As Easy as Pie

As Easy as Pie

If you’ve ever asked a young child to cut a pie for several people, the child will likely cut a piece for himself or herself and then pass you the knife. Perpendicular cuts across the length of the pie come naturally to adults for the sake of overall efficiency. Young children simply find this to be too altruistic. This puzzle is an attempt to help you recapture that inner child.

You will design a series of cuts to partition a square pie into equal pieces to share among several people. The piece finally offered to each person is called a “final piece.” Here are the rules:

1. All cuts must be straight, vertical, and parallel to one of the original sides.

2. All final pieces must contain the same amount of pie volume (and, because of the first rule) the same amount of the top of the pie.

3. (Child cut rule) Every cut should yield one final piece except the last one, which yields two final pieces.

The goal, which admittedly might occur only to a lazy, clever, or lazy and clever child, is to minimize the sum of the perimeters of all the final pieces.

Warm-Up

We start with the square pie in Figure 1-8.

Figure 1-8: Two possible ways of cutting the original pie (above) into three pieces of equal size. The bottom left shows two parallel cuts. The bottom right shows two perpendicular cuts.

We could cut that square pie using two parallel cuts (A) or using two perpendicular cuts. Both satisfy the three rules: equal size final pieces, vertical cuts, and child cut rule. Which yields a smaller total perimeter?

Solution to Warm-Up

In the parallel cut case (A), each final piece has a perimeter of length 1 + 1/3 + 1 + 1/3 = 8/3. So the three final pieces altogether have a total perimeter of 8. Two perpendicular cuts (B) yield a first final piece having perimeter 8/3 and the remaining two final pieces each having perimeter: 2/3 + 1/2 + 2/3 + 1/2 = 7/3. In this case, the total perimeter is 7 1/3.

Now it’s your turn.

1. Find a cut design obeying the above three rules that minimizes the total length of the perimeters for five pieces.

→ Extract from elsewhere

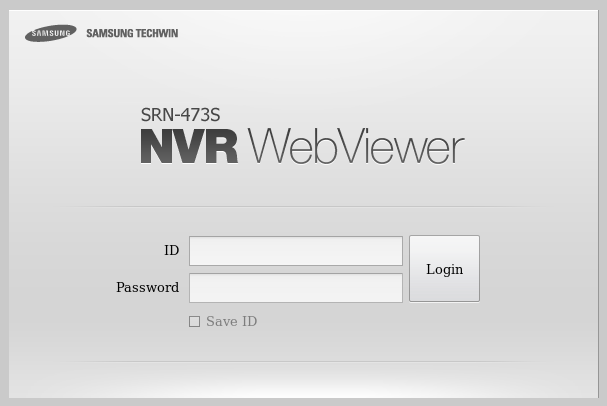Enable the Save ID checkbox
The width and height of the screenshot is (607, 406).
point(194,322)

For the remaining questions, let’s pretend we’re working with adults. So, we drop the child cut rule, but keep the first two.

2. How much better can you do for five pieces, after dropping the child cut rule?

3. What about nine pieces?

4. Can you get a smaller perimeter for five pieces, if, in addition to dropping the child cut rule, you drop the rule that cuts must be parallel to the original sides?

Try this puzzle on a smart child sometime. Enjoy the reaction you get. In my experience, someone always ends up laughing.